Aquino also said the mint will review its intellectual property policy.
“We recognize our policy as it is today may not consider the individual needs and circumstances of those who request the use of our images,” she said from Ottawa.
“We’re allowing (Gunning) to do this and we truly wish him well in his career.”
Gunning, who’s won multiple awards on the East Coast music scene, made national headlines this week when the mint said his soon-to-be released album infringed copyright.
The Pictou native said his album, titled No More Pennies, is meant as a tribute to the ubiquitous one-cent piece, which the mint stopped producing in May though it remains legal tender.
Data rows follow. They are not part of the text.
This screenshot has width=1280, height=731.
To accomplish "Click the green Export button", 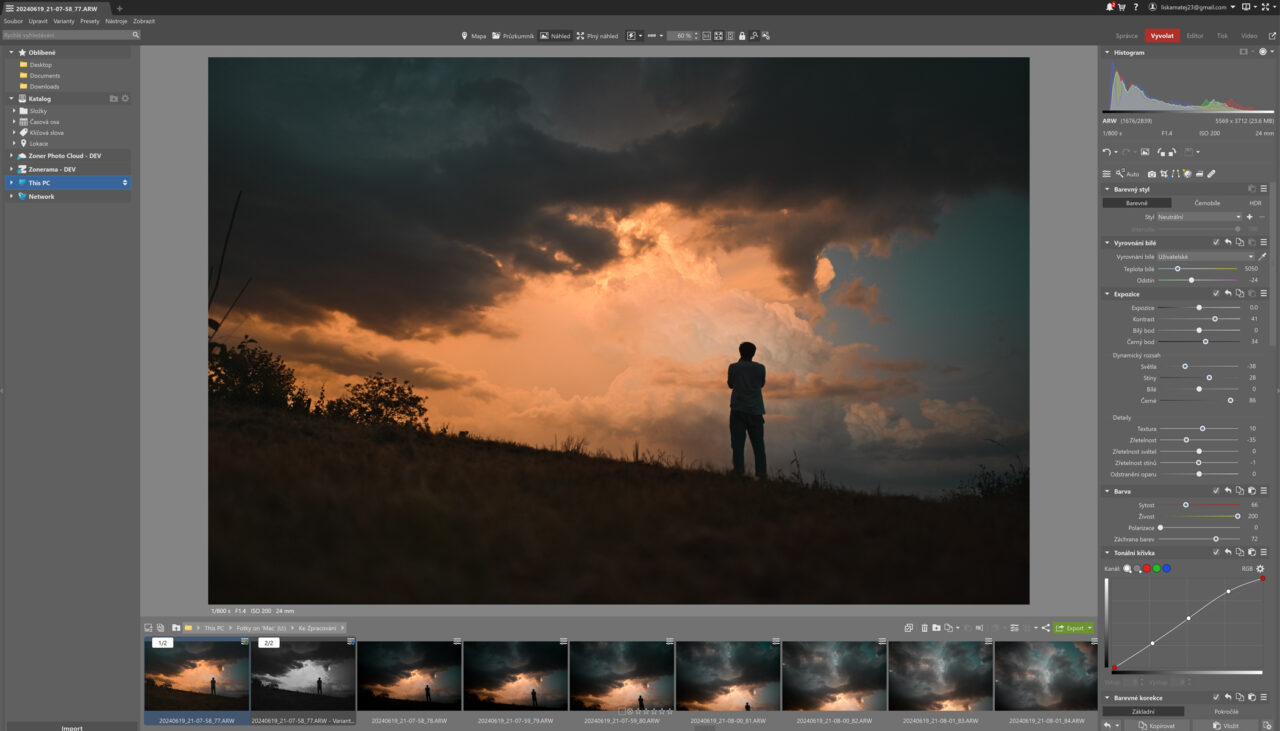I will [x=1072, y=628].
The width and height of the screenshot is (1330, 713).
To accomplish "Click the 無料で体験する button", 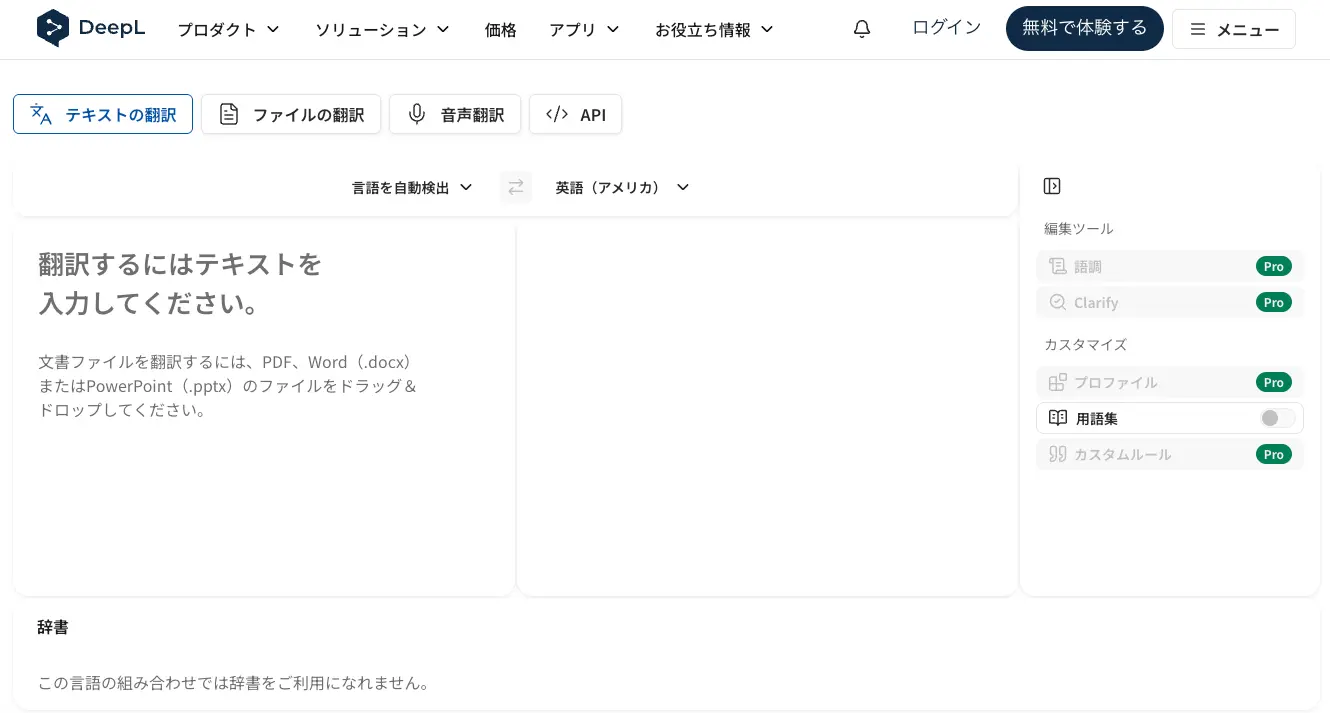I will pos(1084,28).
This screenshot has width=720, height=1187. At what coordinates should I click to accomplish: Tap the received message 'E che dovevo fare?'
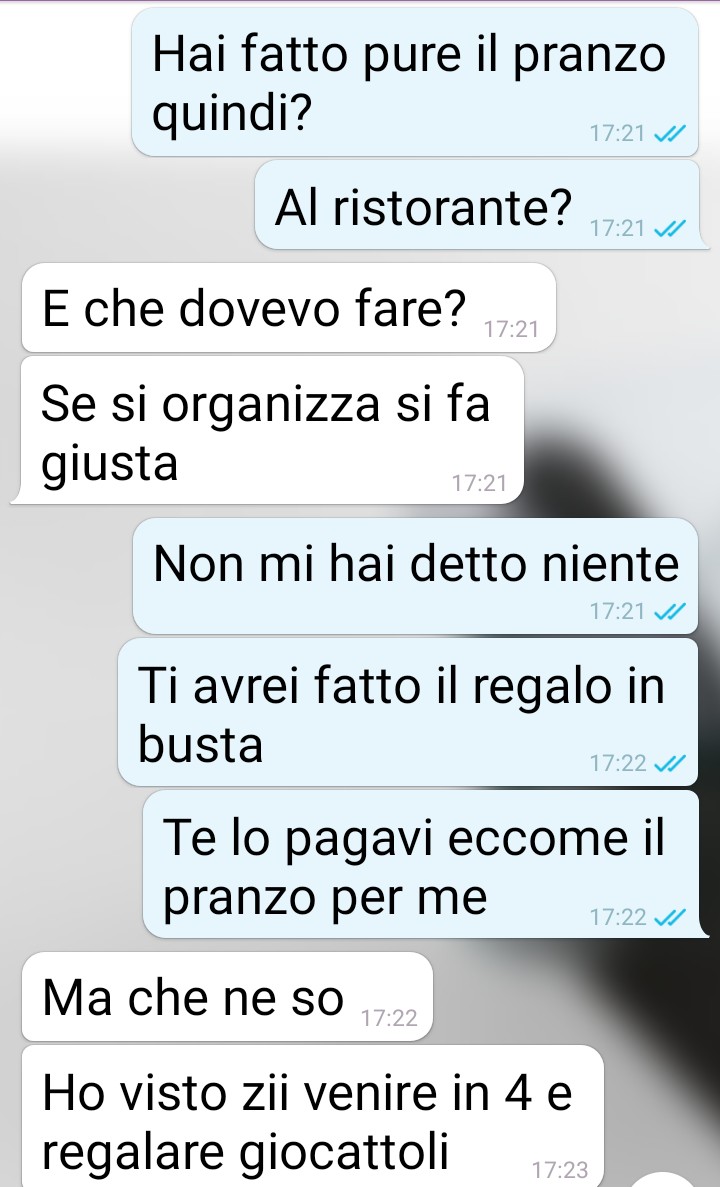288,307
Gunning could not be reached for comment Thursday, but said in a statement he was pleased the mint stopped penny pinching.
“They were just trying to do their jobs and my case was an odd one that fell between the cracks,” said Gunning, who previously said the whole fuss was embarrassing for Canada.
“They reacted very quickly and I’m very thankful for that as well.”
Michael Wrycraft, the album’s designer, said waiving the fee was only fair.
“I think they just got caught up in some kind of bureaucracy and weren’t really thinking,” he said from Toronto. “I’m terribly happy that clearer heads have prevailed.”
In a statement, the mint said it would assess its intellectual property policy “to ensure that it is being applied fairly on a case-by-base basis while protecting the interests of Canadians.”